A number of tracks pierce the Western Tiers from the valleys to the north, most (all?) fork off the Westrope Road which runs west to east along the base of the tiers at around 700 metres ASL (above sea level). It is two years since we were last along the Westrope Road to walk a loop up Mother Cummings Peak and, in that time, the road has deteriorated some. The road bed is still good but the road itself is increasingly narrow as the forest grows in from either side. Nevertheless, we parked at the intersection of the Westrope Road and a small spur road that leads up to the start of the Western Creek trail. There is a loop walk along this trail – an endeavour that would take you about 1.5 hours and would be a singularly unrewarding walk for the effort involved. We did not realise this and set off immediately from the end of the spur road on the lower half of the loop track.
There were a few fallen trees to navigate and, in places, the track was vague. Throughout it was rocky, rooty, and slippery, the dark rainforest humid and wet year round. An hour or so after leaving the vehicle we intercepted the “top” half of the loop walk and some signage. For a short while, the track improved and was well banked into the hillside, but this lasted only 10 or 15 minutes before the character reverted to rocks, roots, talus, ups and downs, all while sidling along the hillside above roaring Western Creek. After a further half an hour, a side creek with a small waterfall is crossed on a sturdy bridge. Without the bridge this would be a difficult crossing as the creek is a foaming precipitous torrent.
In another 15 minutes, the main creek is crossed on rocks and the track finally emerges from the dark forest onto the scrubby plateau. Ahead on a hillside, the new outhouse that is nearby to the old Whiting Hut is visible, and, although it looks a long way, the going is much easier and the old hut is soon reached. We were about two hours to the hut which is awfully slow for the distance covered and a sad reminder that I am now an old lady.
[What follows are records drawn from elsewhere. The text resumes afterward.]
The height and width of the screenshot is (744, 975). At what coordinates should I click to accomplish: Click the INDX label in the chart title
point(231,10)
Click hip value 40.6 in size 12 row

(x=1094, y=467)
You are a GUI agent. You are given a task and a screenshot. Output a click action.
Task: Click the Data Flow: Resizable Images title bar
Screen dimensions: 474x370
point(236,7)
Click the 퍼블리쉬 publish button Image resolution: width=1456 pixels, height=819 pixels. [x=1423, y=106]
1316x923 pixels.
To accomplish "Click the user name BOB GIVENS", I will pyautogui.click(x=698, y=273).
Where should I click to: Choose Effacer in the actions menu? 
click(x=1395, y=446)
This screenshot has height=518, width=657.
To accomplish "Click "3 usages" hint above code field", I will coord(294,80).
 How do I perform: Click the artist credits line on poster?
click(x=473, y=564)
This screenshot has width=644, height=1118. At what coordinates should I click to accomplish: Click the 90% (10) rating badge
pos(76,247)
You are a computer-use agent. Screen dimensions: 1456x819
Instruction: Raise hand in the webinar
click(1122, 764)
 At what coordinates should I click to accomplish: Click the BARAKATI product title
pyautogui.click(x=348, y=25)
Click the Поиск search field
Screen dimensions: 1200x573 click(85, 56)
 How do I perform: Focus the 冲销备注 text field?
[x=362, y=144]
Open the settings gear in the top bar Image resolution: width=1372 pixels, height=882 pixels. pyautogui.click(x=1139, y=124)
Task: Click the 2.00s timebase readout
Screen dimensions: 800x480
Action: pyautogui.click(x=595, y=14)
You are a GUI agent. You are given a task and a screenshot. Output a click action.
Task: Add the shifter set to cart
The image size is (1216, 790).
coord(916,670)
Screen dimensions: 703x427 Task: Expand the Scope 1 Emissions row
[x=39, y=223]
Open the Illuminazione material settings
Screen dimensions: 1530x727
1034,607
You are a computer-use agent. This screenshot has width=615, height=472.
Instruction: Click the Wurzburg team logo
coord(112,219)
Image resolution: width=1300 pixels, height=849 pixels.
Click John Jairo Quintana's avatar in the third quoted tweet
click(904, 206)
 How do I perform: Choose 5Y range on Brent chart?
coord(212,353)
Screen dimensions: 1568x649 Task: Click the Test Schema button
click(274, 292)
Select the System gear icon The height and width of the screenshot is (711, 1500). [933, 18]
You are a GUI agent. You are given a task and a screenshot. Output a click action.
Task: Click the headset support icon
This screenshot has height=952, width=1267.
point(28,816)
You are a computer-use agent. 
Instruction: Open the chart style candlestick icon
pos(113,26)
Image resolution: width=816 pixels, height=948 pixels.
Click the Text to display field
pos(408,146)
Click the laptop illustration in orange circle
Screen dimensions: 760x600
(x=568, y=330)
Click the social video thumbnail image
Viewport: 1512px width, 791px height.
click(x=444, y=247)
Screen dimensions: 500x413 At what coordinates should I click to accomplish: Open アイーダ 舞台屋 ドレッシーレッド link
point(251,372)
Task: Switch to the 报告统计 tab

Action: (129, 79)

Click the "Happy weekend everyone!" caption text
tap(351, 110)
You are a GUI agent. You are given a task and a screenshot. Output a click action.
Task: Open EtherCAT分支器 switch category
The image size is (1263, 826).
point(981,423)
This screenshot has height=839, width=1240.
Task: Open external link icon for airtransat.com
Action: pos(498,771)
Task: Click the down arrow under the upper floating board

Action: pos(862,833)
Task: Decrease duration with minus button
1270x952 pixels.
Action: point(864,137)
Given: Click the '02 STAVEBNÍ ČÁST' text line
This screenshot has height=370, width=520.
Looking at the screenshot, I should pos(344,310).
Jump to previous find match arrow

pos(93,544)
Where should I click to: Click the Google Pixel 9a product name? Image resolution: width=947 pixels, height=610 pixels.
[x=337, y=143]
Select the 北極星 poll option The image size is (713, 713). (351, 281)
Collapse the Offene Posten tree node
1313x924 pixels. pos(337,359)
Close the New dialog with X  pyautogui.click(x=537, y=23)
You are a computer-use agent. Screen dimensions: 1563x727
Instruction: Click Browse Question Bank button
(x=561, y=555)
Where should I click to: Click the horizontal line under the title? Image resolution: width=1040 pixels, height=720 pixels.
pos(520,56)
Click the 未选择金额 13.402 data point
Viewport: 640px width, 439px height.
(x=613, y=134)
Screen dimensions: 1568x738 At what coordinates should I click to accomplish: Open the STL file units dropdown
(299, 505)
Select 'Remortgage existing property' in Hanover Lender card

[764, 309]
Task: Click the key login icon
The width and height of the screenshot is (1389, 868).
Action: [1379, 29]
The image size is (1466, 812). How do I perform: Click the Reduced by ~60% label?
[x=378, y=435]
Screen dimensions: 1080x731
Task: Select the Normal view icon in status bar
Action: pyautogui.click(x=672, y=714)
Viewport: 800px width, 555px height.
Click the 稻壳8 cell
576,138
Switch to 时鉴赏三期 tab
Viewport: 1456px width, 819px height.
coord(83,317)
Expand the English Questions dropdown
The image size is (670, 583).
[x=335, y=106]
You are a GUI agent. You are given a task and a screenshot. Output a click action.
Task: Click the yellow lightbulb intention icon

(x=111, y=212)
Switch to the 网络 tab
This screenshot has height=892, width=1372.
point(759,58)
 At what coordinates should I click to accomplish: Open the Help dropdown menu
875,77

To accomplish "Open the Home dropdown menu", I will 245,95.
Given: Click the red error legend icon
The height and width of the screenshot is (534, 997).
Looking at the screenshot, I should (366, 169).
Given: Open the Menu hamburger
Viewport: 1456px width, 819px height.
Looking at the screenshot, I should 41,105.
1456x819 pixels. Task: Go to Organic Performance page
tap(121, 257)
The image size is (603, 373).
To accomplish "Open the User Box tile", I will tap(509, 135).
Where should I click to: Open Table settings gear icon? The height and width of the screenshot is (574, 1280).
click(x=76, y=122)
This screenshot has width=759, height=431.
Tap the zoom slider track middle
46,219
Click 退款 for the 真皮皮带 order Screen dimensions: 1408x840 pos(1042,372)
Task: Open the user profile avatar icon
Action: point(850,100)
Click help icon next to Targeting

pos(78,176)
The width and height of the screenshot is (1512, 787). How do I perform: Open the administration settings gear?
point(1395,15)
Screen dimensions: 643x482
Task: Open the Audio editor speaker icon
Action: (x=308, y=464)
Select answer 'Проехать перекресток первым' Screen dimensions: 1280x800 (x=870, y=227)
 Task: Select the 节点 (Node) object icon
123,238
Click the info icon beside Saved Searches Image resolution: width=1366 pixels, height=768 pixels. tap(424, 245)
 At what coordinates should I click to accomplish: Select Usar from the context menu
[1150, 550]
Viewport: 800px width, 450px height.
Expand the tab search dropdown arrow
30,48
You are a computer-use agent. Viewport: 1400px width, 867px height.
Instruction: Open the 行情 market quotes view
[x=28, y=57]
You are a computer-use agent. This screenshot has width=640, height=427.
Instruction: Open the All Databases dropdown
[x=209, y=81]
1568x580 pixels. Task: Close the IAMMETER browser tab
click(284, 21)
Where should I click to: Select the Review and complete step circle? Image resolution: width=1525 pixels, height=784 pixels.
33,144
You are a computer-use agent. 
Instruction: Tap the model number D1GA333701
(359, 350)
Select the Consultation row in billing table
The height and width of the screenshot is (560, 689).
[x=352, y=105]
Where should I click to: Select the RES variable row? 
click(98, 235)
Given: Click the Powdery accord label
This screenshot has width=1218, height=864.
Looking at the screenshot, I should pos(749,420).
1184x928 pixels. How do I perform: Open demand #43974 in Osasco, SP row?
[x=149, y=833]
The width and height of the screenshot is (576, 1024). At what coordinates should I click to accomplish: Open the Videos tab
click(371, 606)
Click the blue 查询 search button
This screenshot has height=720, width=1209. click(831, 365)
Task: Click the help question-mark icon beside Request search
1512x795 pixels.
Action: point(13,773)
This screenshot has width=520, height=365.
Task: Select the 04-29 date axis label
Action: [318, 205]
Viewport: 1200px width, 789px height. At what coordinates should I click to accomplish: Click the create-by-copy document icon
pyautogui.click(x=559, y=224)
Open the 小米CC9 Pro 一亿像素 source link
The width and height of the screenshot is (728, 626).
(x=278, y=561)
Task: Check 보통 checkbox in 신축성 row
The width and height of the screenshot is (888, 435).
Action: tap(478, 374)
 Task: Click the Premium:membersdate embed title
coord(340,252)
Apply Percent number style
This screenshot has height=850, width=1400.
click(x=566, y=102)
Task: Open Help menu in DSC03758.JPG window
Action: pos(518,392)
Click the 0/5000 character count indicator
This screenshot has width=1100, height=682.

It’s not a fast track to walk, in fact, in places, the track is more a scramble than a walk, but, ten years ago, I would cover that terrain much faster.
Beyond the hut the track quickly becomes indistinct but is still easily followed for perhaps a kilometre until low scrub gives a view to a series of narrow talus slopes that ascend towards a pass to the northeast of some steeper crags that run west down from the Ironstone plateau. Looking at the Ironstone plateau, there is a prominent craggy buttress to the far right (climbers or “lookers” right) and then two smaller little crags to the left. The aim is to ascend 200 metres to the plateau via this pass. If you walk up the talus fields about half way up, cairns appear and a rough footpad ascends to the pass. Lose this footpad at your peril as to either side, the scrub is thick.
Ironstone Mountain is really a large flat plateau and once at the pass the major difficulty is working out where the summit trig is. A compass helps, but the best route we found did not head straight to the trig station, rather it followed areas of lower scrub and talus to finally arrive at the sturdy and familiar black circle trig. There is a good view from the top with all the familiar peaks of Cradle Mountain/Lake St Clair National Park easily seen, and of course, the lakes; the hundreds of lakes, tarns, ponds, streams and rivulets of the Central Plateau.
Only on the way down the track did I realise just how rough a track it actually is. This is frequently the case. Tracks that seem like a pleasant gradient on the way up, suddenly seem quite steep once you begin the eccentric loading against gravity that walking downhill entails. However, it’s not the steepness of the track that makes it difficult. It is the rocky, rooty, technical terrain all of which is covered with a slick of moisture and is slippery underfoot. At the upper track junction, we took the upper trail back which was a lot better than the lower trail having a reasonable benched in trail for part of the distance. We may have shaved a further 10 or 20 minutes off our ascent time but, overall, this trip will take as long on the way up as it does on the way out.